I have a HP PSC-950 (Printer/Scanner/Copier and Fax), and I can print and scan without problems using hpijs and ghostscript for printing, and hpoj and xsane for scanning.

Printing of photos on photographic paper from Gimp has always been a problem. The PPD file for the PSC 950 (from linuxprinting.org, called “HP PSC 950 Foomatic/hpijs”) doesn’t define separate selections of paper type, colors, resolution, but rather puts them all into one group called “Printout Mode”, with choices like “300DraftColorCMYK”, “600BestColorCMYK” and “600PhotoCMYK”.

Given this PPD file Gimp-Print grays out the menues for selection of “Media type” and “Resolution”, giving the user no way to select photographic paper and a high resolution.

This was seriously hurting my WAF, since my wife likes to print out our digital photos. I wouldn’t want her to switch back the enemy’s OS, right.

Then yesterday, when she was especially annoyed that it was so hard to print a photo (and it really ought to be very easy), I got stubborn and sat down to destroy a box of photographic paper. In that process I discovered that if I click “Setup Printer” in Gimp-Print, and instead of the default “PostScript Level 2” setting I chose “HP Deskjet 900 series”, the photos print perfectly. The internal name in Gimp-Print for that driver is “pcl-900”.

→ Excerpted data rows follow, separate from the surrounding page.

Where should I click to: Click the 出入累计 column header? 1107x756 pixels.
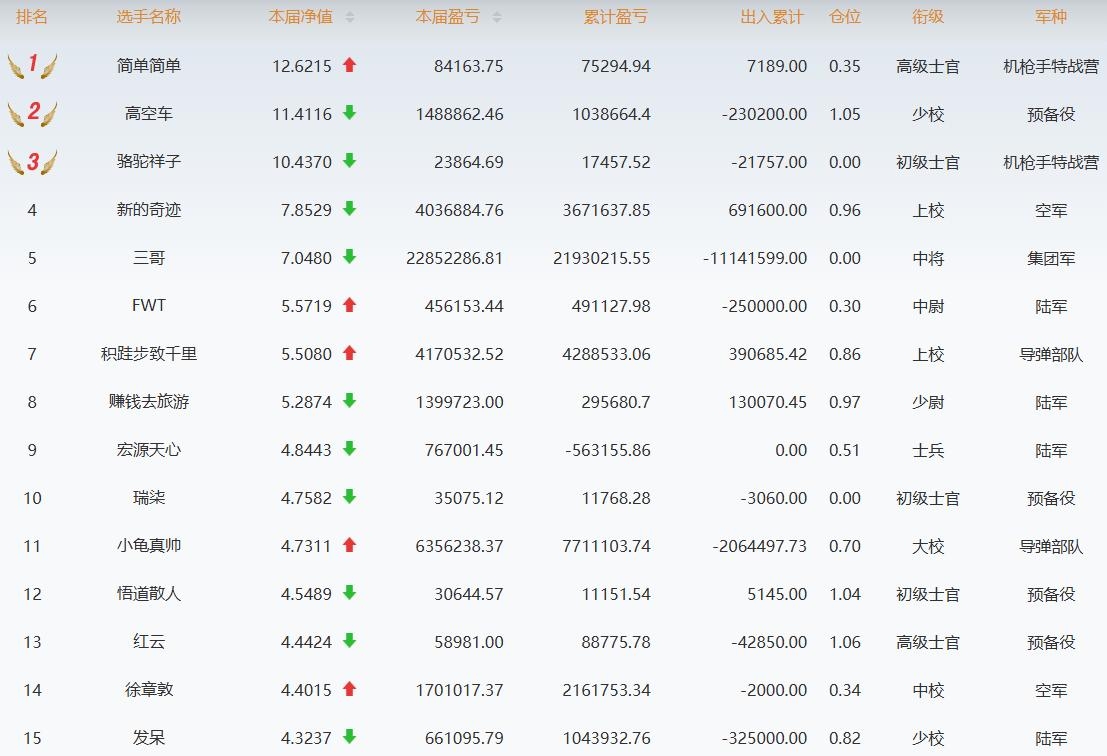coord(771,17)
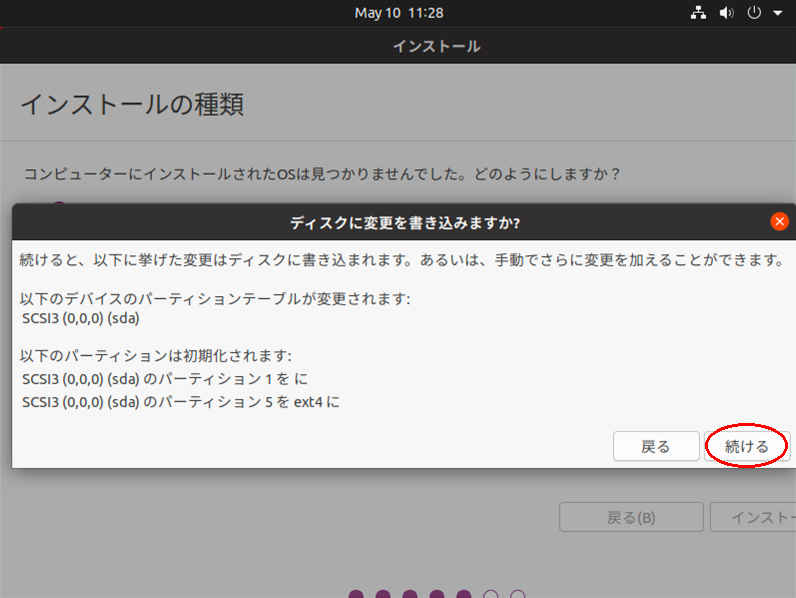Click the パーティション 1 initialization line
Viewport: 796px width, 598px height.
[x=165, y=379]
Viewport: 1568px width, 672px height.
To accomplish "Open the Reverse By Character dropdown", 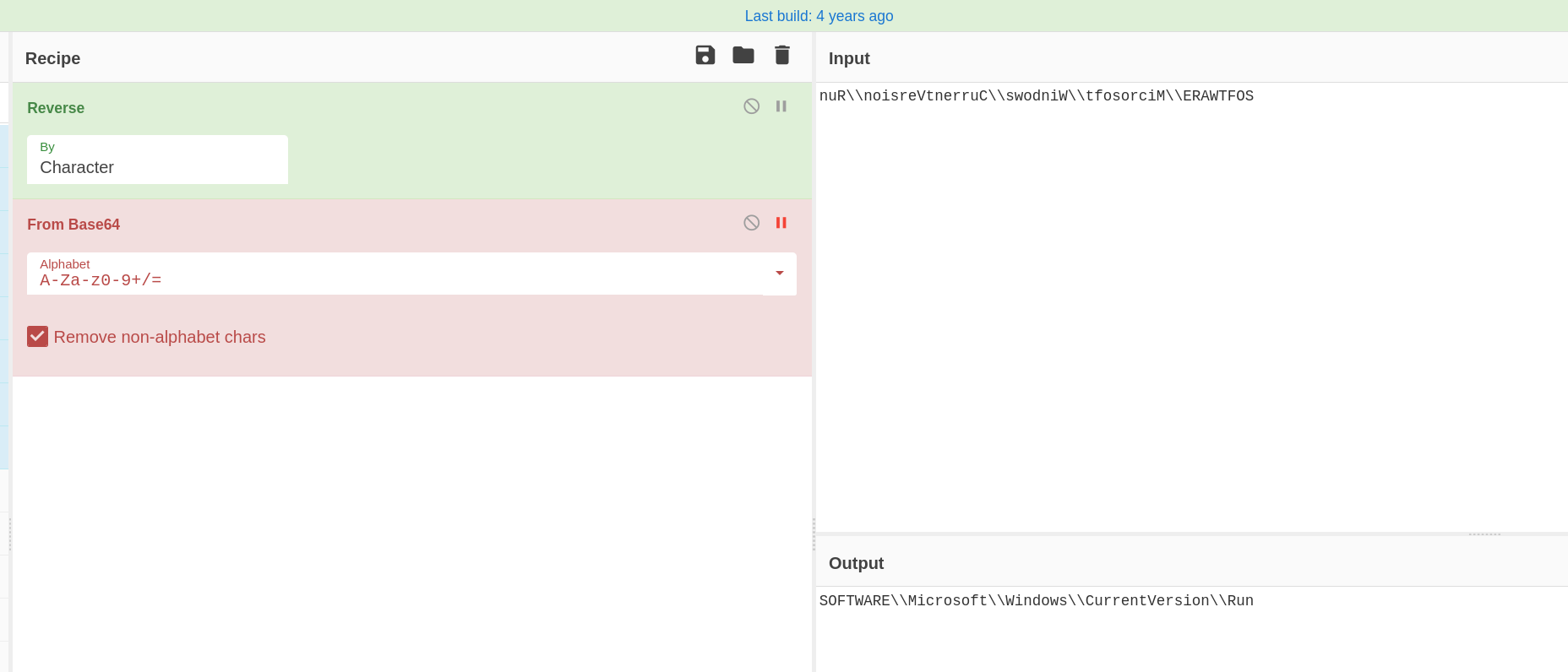I will pos(157,160).
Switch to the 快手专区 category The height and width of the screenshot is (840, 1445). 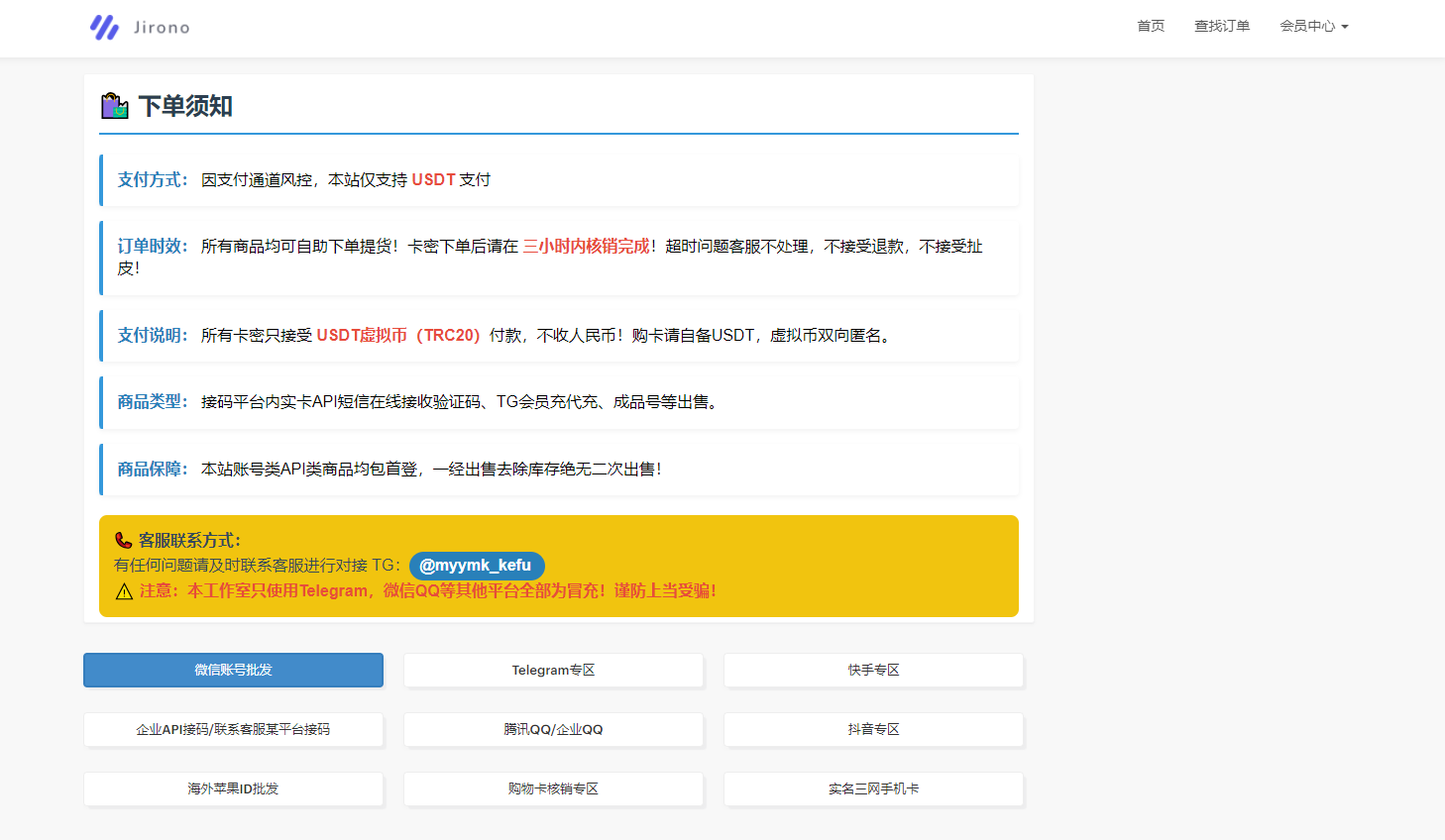[873, 670]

The print-job is absolutely huge, since Gimp-Print generates all the necessary printer instructions directely, instead of just sending a PostScript file to the print spooler and filters.

It does annoy me a bit that I cannot get Gimp-Print to print photos simply by pointing it to a PPD file, but at least now the photos are printing and my WAF is, if not increasing, at least in a slower decline.

My HP LaserJet IIIP died suddenly

Tuesday, July 27th, 2004

I had an old — very old — HP LaserJet IIIP which has served me quite well, but yesterday it wouldn’t turn on. No lights, no fan, nothing. As dead as a norwegian parrot!

It might have blown a fuse or lost the power supply, I don’t know.

Technical manuals for this kind of printer is hard to find, and in any case they’re not online. I’d have to buy it, and I’m not really in the mood to throw money after such an old beast.

I guess it is time to look for something newer. A native PostScript colour laser printer would be nice, preferrably silent and cost effective. Something like the HP Color LaserJet 2500 would be very nice indeed.